** Records supplied **

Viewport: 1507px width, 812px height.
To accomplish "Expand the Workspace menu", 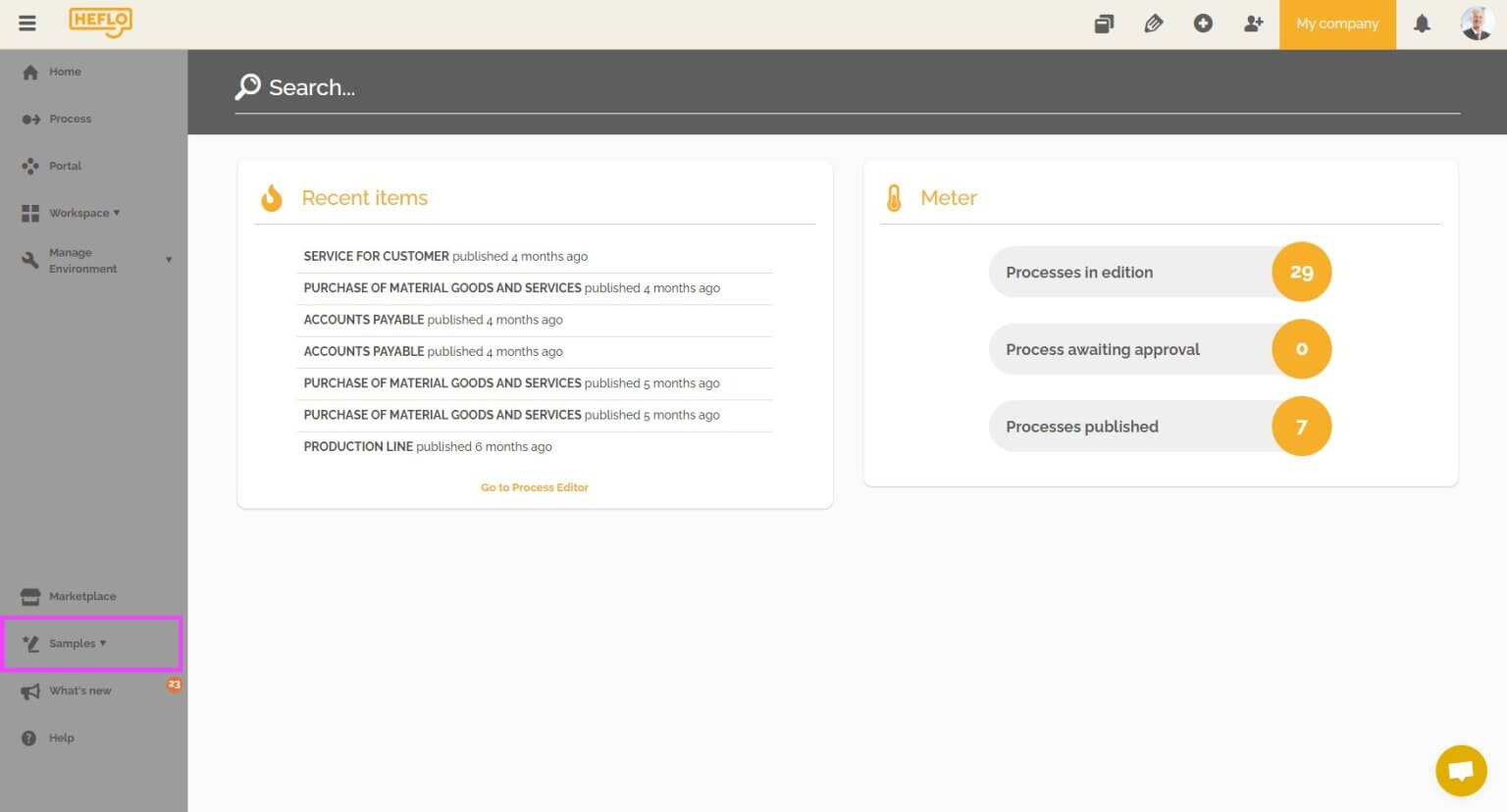I will pos(84,213).
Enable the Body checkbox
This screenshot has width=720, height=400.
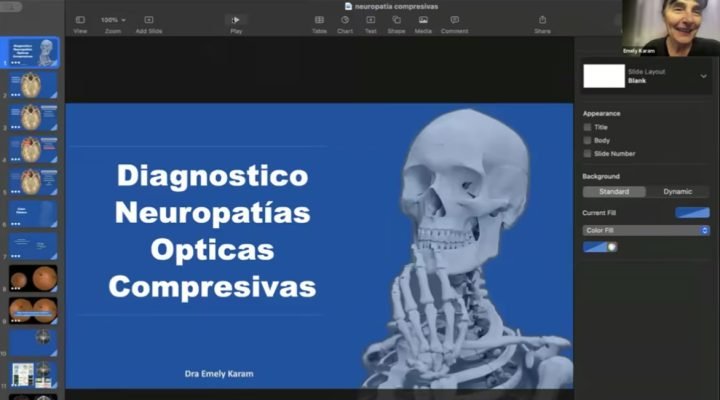click(588, 140)
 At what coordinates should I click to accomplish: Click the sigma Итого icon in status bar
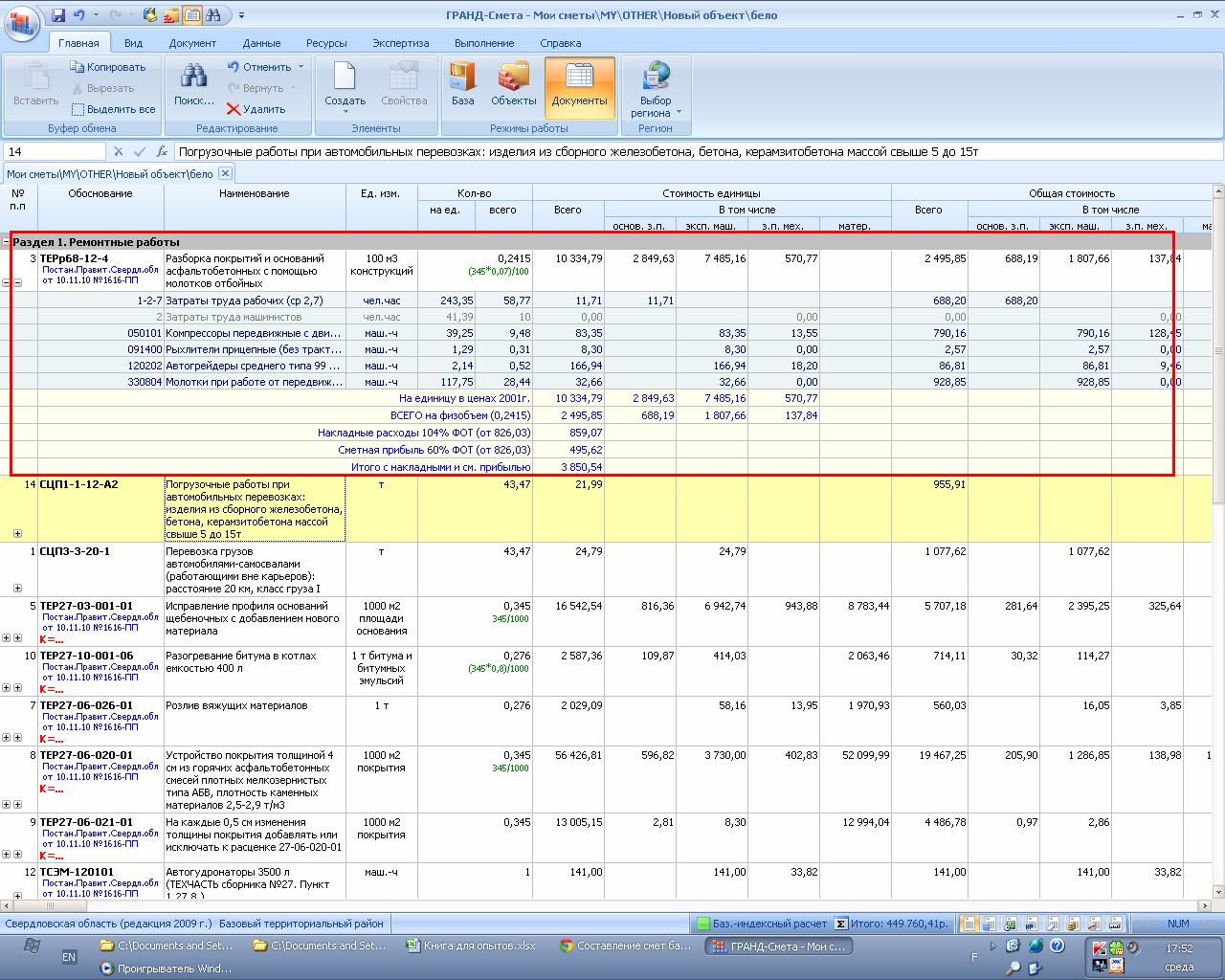click(840, 924)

** Task item **
Transcribe every line from the one with "This screenshot has width=720, height=400." to the last line of the records above, exactly, excluding pictures.

** Answer section **
This screenshot has width=720, height=400.
click(588, 140)
 At what coordinates should I click to accomplish: Click the sigma Итого icon in status bar
click(840, 924)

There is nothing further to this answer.